This week Lincoln County Administrator Carrie Kipfer informed County Commissioners of a change to the rules for the Maine Public Employee Retirement System (PERS) that would require it to treat retirees that it employed differently than non-retirees.  Ms. Kipfer expressed concern that this rule change could result in age discrimination.  Under this PERS rule (Ch. 803 sec. 14), a retiree who is receiving PERS benefits that returns to work for an employer that participates in PERS must either stop receiving benefits or incur a greater PERS deduction from her pay than non-retirees who work for the employer.

“There are great benefits to hiring people who have experience,” said Ms. Kipfer. “This is unfair to them, because they’ve already paid their dues and won’t be getting anything else from the system.”  To illustrate her point, Ms. Kipfer cited the example of a retired deputy sheriff that the county had rehired a few years ago.  This deputy sheriff no longer works for the county but if he did, this new rule would discourage him from working.

This new PERS rule follows a contentious debate in the legislature earlier this year when lawmakers debated whether to prohibit retirees from collecting pension benefits if they returned to work for an employer in PERS.  Under existing law, there are already limitations on retirees’ ability to return to work.  Retirees can only return to work for a limited number of years and there are limitations on how much they can be paid.  The proposed legislation to prohibit retirees from returning to work was not passed during the last legislative session.
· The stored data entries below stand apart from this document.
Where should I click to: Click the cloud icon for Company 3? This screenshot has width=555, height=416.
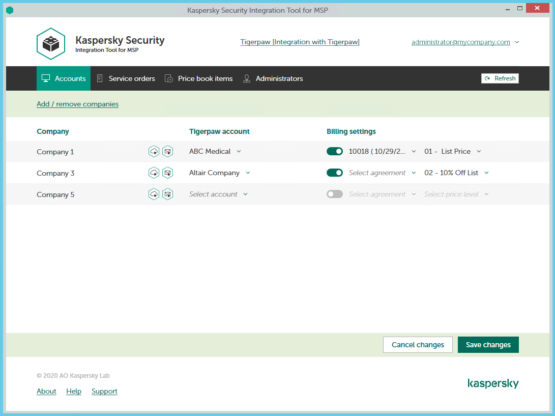(154, 173)
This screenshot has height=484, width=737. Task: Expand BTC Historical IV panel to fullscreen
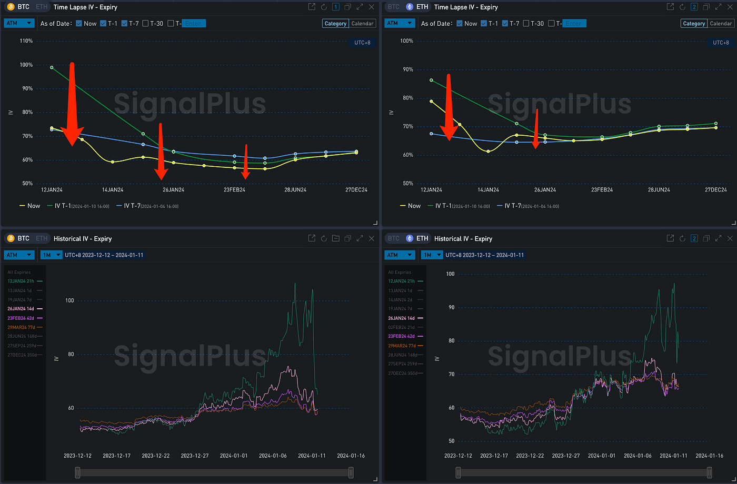click(360, 238)
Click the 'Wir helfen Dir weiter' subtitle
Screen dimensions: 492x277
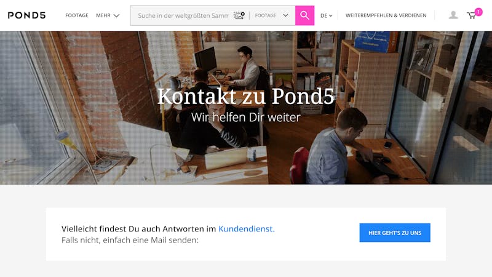(x=245, y=117)
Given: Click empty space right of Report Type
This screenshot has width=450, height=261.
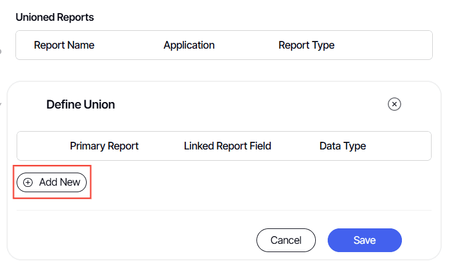Looking at the screenshot, I should pos(386,45).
Whether this constitutes age discrimination is an interesting question.  These laws seem to treat retirees worse than workers who have not retired; and retirees are typically older than non-retirees.  It does not appear that the laws are intended to harm workers because of their ages, but the laws have that effect.  When employment practices harm certain protected groups of workers, such as older workers, the affected workers can sometimes prevail on a “disparate impact” claim.  Disparate impact laws allow workers to attack employment practices that have a discriminatory effect on protected groups regardless of whether the employer had a discriminatory motive when it adopted the practice.  There are a number of defenses that the state could deploy in response to such a claim but it might be worthwhile for the retirees, if they have not already done so, to explore the option of litigation.